Les travailleurs partout dans le monde, de plus en plus connectés par les moyens internationaux de communications et d'approvisionnement, revendiquent des augmentations salariales substantielles. Aux États-Unis, les enseignants de l'Arizona ont demandé des augmentations de salaire de 20.000$. En Allemagne, les métallurgistes ont revendiqué une augmentation de salaire de 6% pour 3,9 millions de travailleurs. En France, les cheminots restent en grève contre les attaques sur les salaires et les avantages sociaux. Les travailleurs du pétrole norvégiens ont entamé une grève mardi pour exiger une hausse de salaire de 8%.

Au Brésil et en Chine, des camionneurs sont en grève et exigent des augmentations de salaire considérables, et des camionneurs en Argentine exigent 30 % d'augmentation. En Afrique du Sud, des milliers de travailleurs des services publics ont voté vendredi pour rejeter une proposition de leur employeur, Eskom, d'une augmentation de salaire de 7 %. Les travailleurs du vêtement au Bangladesh se mobilisent pour réclamer le paiement du salaire minimum.

La préoccupation du Wall Street Journal est que toute poussée des salaires fasse tomber le marché boursier comme un château de cartes. Mais à chaque grève et protestation, la question fondamentale posée à la classe ouvrière est la suivante: qui décide de la répartition de la richesse mondiale?

Le Parti de l'égalité socialiste appelle à l'expropriation des grandes entreprises et des banques et à leur transformation en services publics.

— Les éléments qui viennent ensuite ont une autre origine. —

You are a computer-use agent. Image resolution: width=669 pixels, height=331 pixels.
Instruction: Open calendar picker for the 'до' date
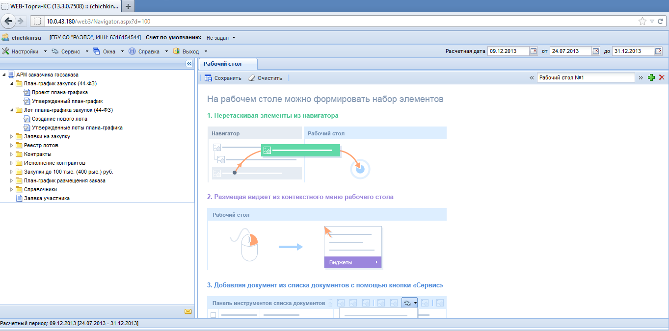658,51
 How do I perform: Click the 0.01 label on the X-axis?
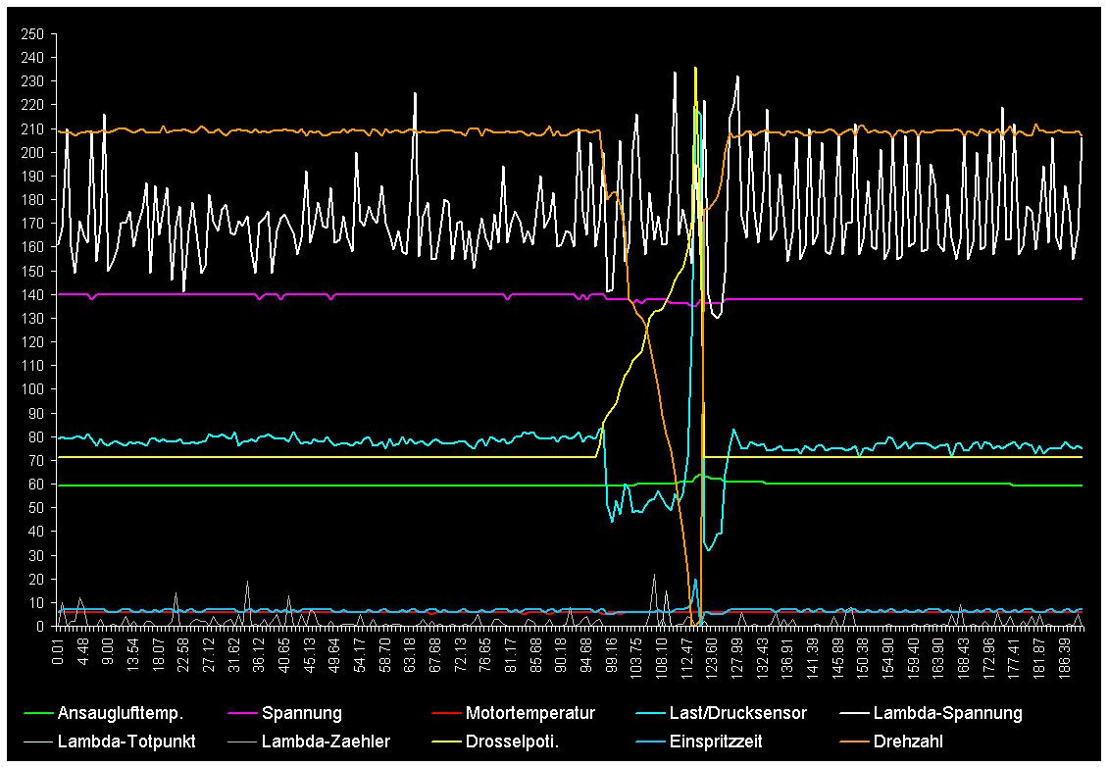tap(59, 651)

Les immenses capacités économiques et technologiques actuellement utilisées pour exploiter les travailleurs et accroître la richesse de l'oligarchie financière doivent être transformées en outils de réorganisation de l'économie mondiale pour subvenir aux besoins humains. Les milliers de milliards de dollars prélevés sur les salaires et les avantages sociaux et canalisés dans le marché boursier doivent être redirigés dans des programmes de travaux publics afin de fournir des logements, des soins de santé, l'éducation, une bonne nutrition, de l'eau potable et l'accès à la culture pour des milliards de personnes dans le monde.

Cela nécessite le renversement révolutionnaire du capitalisme et l'établissement du socialisme.